4. Il résulte de l'ensemble de ces dispositions que la demande d'autorisation de travail présentée par un étranger déjà présent sur le territoire national doit être adressée au préfet par l'employeur. Saisi régulièrement d'une telle demande, le préfet est tenu de l'instruire et ne peut pendant cette instruction refuser l'admission au séjour de l'intéressé au motif que ce dernier ne produit pas d'autorisation de travail ou de contrat de travail visé par l'autorité compétente.
5. Si, ainsi que l'a relevé à bon droit le tribunal, le motif indiqué par la préfète du Rhône tiré de ce que M. A... ne justifie pas d'un contrat de travail visé favorablement par les autorités compétentes est entaché d'erreur de droit, dès lors que l'intéressé a produit au soutien de sa demande de titre de séjour une demande d'autorisation de travail signée par son employeur datée du 12 août 2020, la préfète lui a également opposé la circonstance qu'il ne justifie pas être entré en France au moyen d'un visa de long séjour.

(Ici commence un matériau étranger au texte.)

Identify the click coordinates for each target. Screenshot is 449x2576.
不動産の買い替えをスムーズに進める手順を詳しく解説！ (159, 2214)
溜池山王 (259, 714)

Ce motif justifie légalement la décision de refus de séjour sur le fondement des dispositions précitées dès lors que les dispositions de l'article L. 412-1 du code de l'entrée et du séjour des étrangers et du droit d'asile, qui subordonnent de manière générale la délivrance de toute carte de séjour à la production par l'étranger d'un visa de long séjour, sont applicables aux ressortissants tunisiens sollicitant un titre de séjour portant la mention " salarié ". Par suite, M. A... n'est pas fondé à soutenir que la décision en litige est entachée à ce titre d'erreur de droit, d'un défaut d'examen, ou d'une insuffisance de motivation.
6. Si M. A... soutient également que la préfète aurait commis des erreurs de fait concernant l'expérience professionnelle retenue et le fait que l'emploi en cause d'ouvrier polyvalent au sein d'une société spécialisée dans les activités de nettoyage des bâtiments et nettoyage industriel n'était pas un métier dit " en tension ", cette autorité aurait pris la même décision de refus de séjour si elle s'était fondée uniquement sur le motif tiré de l'absence de visa de long séjour. Par suite, le moyen soulevé doit être écarté.
7. En troisième lieu, aux termes de l'article 8 de la convention européenne de sauvegarde des droits de l'homme et des libertés fondamentales : " 1. Toute personne a droit au respect de sa vie privée et familiale, de son domicile et de sa correspondance. / 2. Il ne peut y avoir ingérence d'une autorité publique dans l'exercice de ce droit que pour autant que cette ingérence est prévue par la loi et qu'elle constitue une mesure qui, dans une société démocratique, est nécessaire à la sécurité nationale, à la sûreté publique, au bien-être économique du pays, à la défense de l'ordre et à la prévention des infractions pénales, à la protection de la santé ou de la morale, ou à la protection des droits et libertés d'autrui ". L'article L. 423-23 du code de l'entrée et du séjour des étrangers et du droit d'asile, applicable aux ressortissants tunisiens en vertu de l'article 7 quater de l'accord franco-tunisien, dispose par ailleurs que : " L'étranger qui n'entre pas dans les catégories prévues aux articles L. 423-1, L. 423-7, L. 423-14, L. 423-15, L. 423-21 et L. 423-22 ou dans celles qui ouvrent droit au regroupement familial, et qui dispose de liens personnels et familiaux en France tels que le refus d'autoriser son séjour porterait à son droit au respect de sa vie privée et familiale une atteinte disproportionnée au regard des motifs du refus, se voit délivrer une carte de séjour temporaire portant la mention " vie privée et familiale " d'une durée d'un an, sans que soit opposable la condition prévue à l'article L. 412-1. (...) ".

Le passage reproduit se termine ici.